## Description of the task
Restate word for word the lines starting at the one containing "Return [x, y] for each given word" and ending at the one containing "Continued [820, 1137]", leaving the pictures out of your answer.

## Stored rows
━━━━━━━━━━
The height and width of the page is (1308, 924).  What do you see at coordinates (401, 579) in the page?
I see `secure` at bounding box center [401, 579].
━━━━━━━━━━
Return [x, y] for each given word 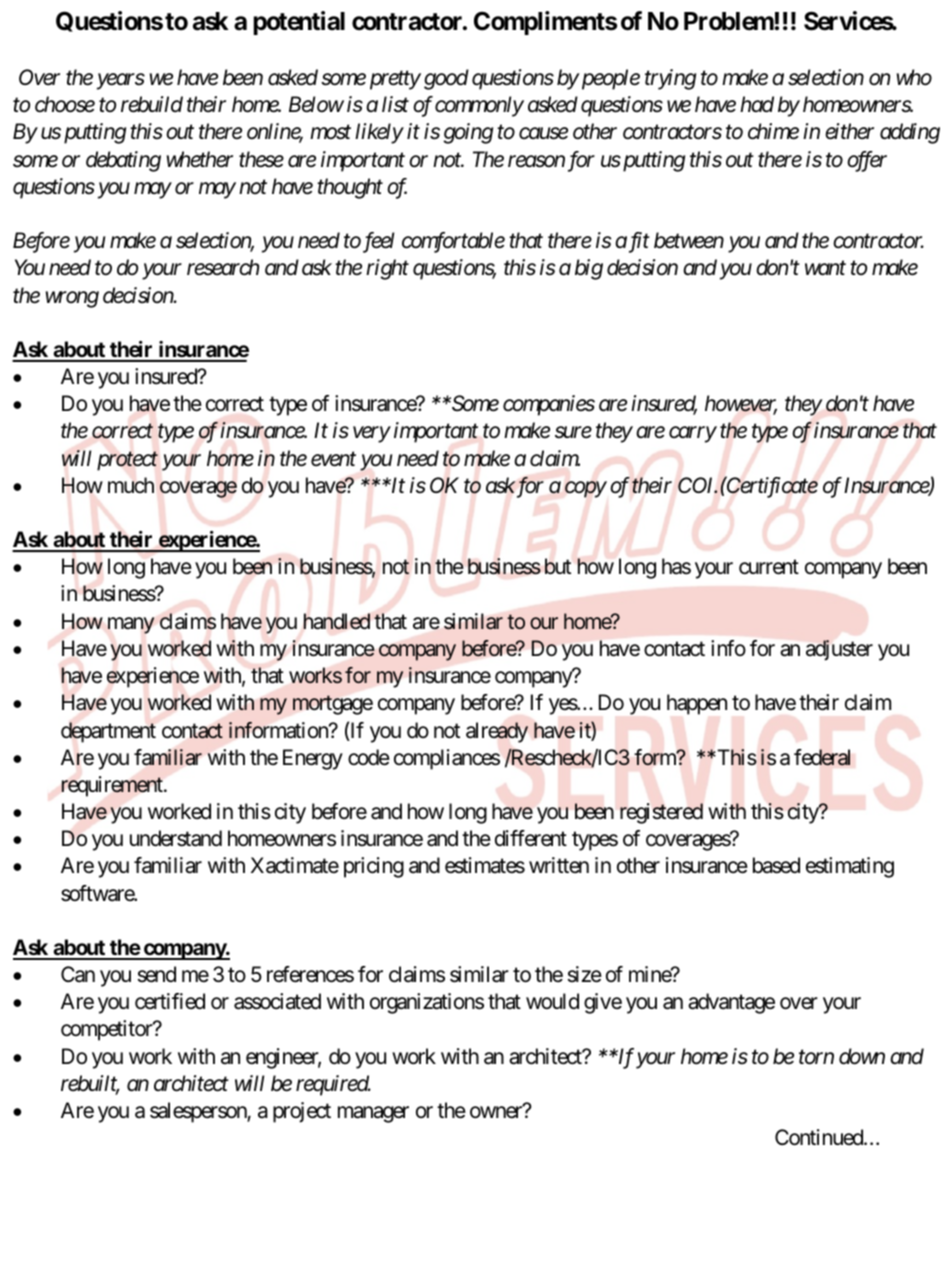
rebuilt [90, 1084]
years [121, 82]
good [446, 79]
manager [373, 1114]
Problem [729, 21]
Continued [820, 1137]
━━━━━━━━━━
## Exercise result
Return [x, y] for each given word 
rebuilt [90, 1084]
years [121, 82]
good [446, 79]
manager [373, 1114]
Problem [729, 21]
Continued [820, 1137]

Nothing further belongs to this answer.